Restate each of the lines given below, word for word.

BEGIN

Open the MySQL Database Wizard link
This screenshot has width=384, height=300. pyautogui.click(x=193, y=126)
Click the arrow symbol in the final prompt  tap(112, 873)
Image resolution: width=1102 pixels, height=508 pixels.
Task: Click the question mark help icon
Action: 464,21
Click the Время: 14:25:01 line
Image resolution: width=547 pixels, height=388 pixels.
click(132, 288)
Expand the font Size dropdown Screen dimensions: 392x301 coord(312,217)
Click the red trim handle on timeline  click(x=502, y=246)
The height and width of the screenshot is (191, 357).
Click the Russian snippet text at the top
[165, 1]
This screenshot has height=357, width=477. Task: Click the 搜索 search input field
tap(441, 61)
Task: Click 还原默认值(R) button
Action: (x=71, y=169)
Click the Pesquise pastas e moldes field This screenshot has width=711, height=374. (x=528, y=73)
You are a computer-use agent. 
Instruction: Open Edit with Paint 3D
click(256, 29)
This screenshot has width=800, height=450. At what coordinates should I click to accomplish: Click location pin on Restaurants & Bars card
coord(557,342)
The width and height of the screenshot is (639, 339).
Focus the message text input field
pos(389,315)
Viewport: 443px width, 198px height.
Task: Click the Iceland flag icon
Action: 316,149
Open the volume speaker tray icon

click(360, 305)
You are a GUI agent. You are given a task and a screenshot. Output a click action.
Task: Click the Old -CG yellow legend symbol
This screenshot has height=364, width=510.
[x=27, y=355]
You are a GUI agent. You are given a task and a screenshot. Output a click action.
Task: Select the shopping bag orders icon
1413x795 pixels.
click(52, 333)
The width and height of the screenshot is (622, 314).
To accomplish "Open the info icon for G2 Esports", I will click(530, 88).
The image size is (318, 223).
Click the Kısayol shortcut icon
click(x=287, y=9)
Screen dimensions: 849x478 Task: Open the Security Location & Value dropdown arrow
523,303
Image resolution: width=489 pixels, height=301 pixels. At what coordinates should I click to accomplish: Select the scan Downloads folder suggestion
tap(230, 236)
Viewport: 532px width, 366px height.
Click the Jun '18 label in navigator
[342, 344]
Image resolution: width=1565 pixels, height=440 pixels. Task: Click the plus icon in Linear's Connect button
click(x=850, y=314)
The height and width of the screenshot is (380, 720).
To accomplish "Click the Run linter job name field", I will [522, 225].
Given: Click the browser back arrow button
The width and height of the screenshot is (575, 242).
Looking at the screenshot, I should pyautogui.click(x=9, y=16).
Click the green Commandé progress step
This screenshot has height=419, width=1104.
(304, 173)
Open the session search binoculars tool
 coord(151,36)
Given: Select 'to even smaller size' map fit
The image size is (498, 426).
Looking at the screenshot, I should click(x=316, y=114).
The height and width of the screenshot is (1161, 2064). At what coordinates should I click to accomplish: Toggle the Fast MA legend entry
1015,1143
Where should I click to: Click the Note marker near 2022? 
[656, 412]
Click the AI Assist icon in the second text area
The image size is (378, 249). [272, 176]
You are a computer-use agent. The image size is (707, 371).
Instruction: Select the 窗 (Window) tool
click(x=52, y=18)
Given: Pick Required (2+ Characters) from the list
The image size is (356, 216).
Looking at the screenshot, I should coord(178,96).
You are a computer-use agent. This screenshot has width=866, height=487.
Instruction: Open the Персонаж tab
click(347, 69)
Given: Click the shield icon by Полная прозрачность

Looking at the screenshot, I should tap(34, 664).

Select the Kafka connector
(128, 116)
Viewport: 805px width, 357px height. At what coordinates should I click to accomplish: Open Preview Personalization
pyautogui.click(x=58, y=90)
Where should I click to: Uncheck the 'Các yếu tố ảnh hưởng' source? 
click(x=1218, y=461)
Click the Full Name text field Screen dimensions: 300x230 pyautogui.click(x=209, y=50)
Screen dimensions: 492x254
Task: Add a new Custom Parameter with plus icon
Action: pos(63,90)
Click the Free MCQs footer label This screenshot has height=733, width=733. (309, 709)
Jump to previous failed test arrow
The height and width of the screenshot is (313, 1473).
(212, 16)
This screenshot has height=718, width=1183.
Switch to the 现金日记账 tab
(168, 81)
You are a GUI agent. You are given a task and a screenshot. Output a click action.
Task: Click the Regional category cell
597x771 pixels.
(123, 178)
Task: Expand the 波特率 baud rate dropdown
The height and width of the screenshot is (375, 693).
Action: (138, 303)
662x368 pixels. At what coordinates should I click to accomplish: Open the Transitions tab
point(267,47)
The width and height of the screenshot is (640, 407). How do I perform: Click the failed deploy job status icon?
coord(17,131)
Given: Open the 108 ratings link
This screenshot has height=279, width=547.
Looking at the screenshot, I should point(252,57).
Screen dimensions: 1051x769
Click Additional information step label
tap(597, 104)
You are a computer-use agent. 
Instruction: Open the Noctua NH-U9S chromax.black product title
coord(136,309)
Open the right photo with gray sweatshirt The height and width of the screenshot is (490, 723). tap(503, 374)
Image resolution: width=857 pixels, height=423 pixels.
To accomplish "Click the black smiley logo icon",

END

__TASK OUTPUT__:
Open the MySQL Database Wizard link
This screenshot has width=384, height=300. pyautogui.click(x=193, y=126)
Click the arrow symbol in the final prompt  tap(112, 873)
Image resolution: width=1102 pixels, height=508 pixels.
Task: Click the question mark help icon
Action: 464,21
Click the Время: 14:25:01 line
Image resolution: width=547 pixels, height=388 pixels.
click(132, 288)
Expand the font Size dropdown Screen dimensions: 392x301 coord(312,217)
Click the red trim handle on timeline  click(x=502, y=246)
The height and width of the screenshot is (191, 357).
Click the Russian snippet text at the top
[165, 1]
This screenshot has height=357, width=477. Task: Click the 搜索 search input field
tap(441, 61)
Task: Click 还原默认值(R) button
Action: (x=71, y=169)
Click the Pesquise pastas e moldes field This screenshot has width=711, height=374. (x=528, y=73)
You are a computer-use agent. 
Instruction: Open Edit with Paint 3D
click(256, 29)
This screenshot has width=800, height=450. At what coordinates should I click to accomplish: Click location pin on Restaurants & Bars card
coord(557,342)
The width and height of the screenshot is (639, 339).
Focus the message text input field
pos(389,315)
Viewport: 443px width, 198px height.
Task: Click the Iceland flag icon
Action: 316,149
Open the volume speaker tray icon

click(360, 305)
You are a GUI agent. You are given a task and a screenshot. Output a click action.
Task: Click the Old -CG yellow legend symbol
This screenshot has height=364, width=510.
[x=27, y=355]
You are a GUI agent. You are given a task and a screenshot. Output a click action.
Task: Select the shopping bag orders icon
1413x795 pixels.
click(52, 333)
The width and height of the screenshot is (622, 314).
To accomplish "Open the info icon for G2 Esports", I will click(530, 88).
The image size is (318, 223).
Click the Kısayol shortcut icon
click(x=287, y=9)
Screen dimensions: 849x478 Task: Open the Security Location & Value dropdown arrow
523,303
Image resolution: width=489 pixels, height=301 pixels. At what coordinates should I click to accomplish: Select the scan Downloads folder suggestion
tap(230, 236)
Viewport: 532px width, 366px height.
Click the Jun '18 label in navigator
[342, 344]
Image resolution: width=1565 pixels, height=440 pixels. Task: Click the plus icon in Linear's Connect button
click(x=850, y=314)
The height and width of the screenshot is (380, 720).
To accomplish "Click the Run linter job name field", I will [522, 225].
Given: Click the browser back arrow button
The width and height of the screenshot is (575, 242).
Looking at the screenshot, I should pyautogui.click(x=9, y=16).
Click the green Commandé progress step
This screenshot has height=419, width=1104.
(304, 173)
Open the session search binoculars tool
 coord(151,36)
Given: Select 'to even smaller size' map fit
The image size is (498, 426).
Looking at the screenshot, I should click(x=316, y=114).
The height and width of the screenshot is (1161, 2064). At what coordinates should I click to accomplish: Toggle the Fast MA legend entry
1015,1143
Where should I click to: Click the Note marker near 2022? 
[656, 412]
Click the AI Assist icon in the second text area
The image size is (378, 249). [272, 176]
You are a computer-use agent. The image size is (707, 371).
Instruction: Select the 窗 (Window) tool
click(x=52, y=18)
Given: Pick Required (2+ Characters) from the list
The image size is (356, 216).
Looking at the screenshot, I should coord(178,96).
You are a computer-use agent. This screenshot has width=866, height=487.
Instruction: Open the Персонаж tab
click(347, 69)
Given: Click the shield icon by Полная прозрачность

Looking at the screenshot, I should tap(34, 664).

Select the Kafka connector
(128, 116)
Viewport: 805px width, 357px height. At what coordinates should I click to accomplish: Open Preview Personalization
pyautogui.click(x=58, y=90)
Where should I click to: Uncheck the 'Các yếu tố ảnh hưởng' source? 
click(x=1218, y=461)
Click the Full Name text field Screen dimensions: 300x230 pyautogui.click(x=209, y=50)
Screen dimensions: 492x254
Task: Add a new Custom Parameter with plus icon
Action: pos(63,90)
Click the Free MCQs footer label This screenshot has height=733, width=733. (309, 709)
Jump to previous failed test arrow
The height and width of the screenshot is (313, 1473).
(212, 16)
This screenshot has height=718, width=1183.
Switch to the 现金日记账 tab
(168, 81)
You are a GUI agent. You are given a task and a screenshot. Output a click action.
Task: Click the Regional category cell
597x771 pixels.
(123, 178)
Task: Expand the 波特率 baud rate dropdown
The height and width of the screenshot is (375, 693).
Action: (138, 303)
662x368 pixels. At what coordinates should I click to accomplish: Open the Transitions tab
point(267,47)
The width and height of the screenshot is (640, 407). How do I perform: Click the failed deploy job status icon?
coord(17,131)
Given: Open the 108 ratings link
This screenshot has height=279, width=547.
Looking at the screenshot, I should point(252,57).
Screen dimensions: 1051x769
Click Additional information step label
tap(597, 104)
You are a computer-use agent. 
Instruction: Open the Noctua NH-U9S chromax.black product title
coord(136,309)
Open the right photo with gray sweatshirt The height and width of the screenshot is (490, 723). tap(503, 374)
Image resolution: width=857 pixels, height=423 pixels.
To accomplish "Click the black smiley logo icon",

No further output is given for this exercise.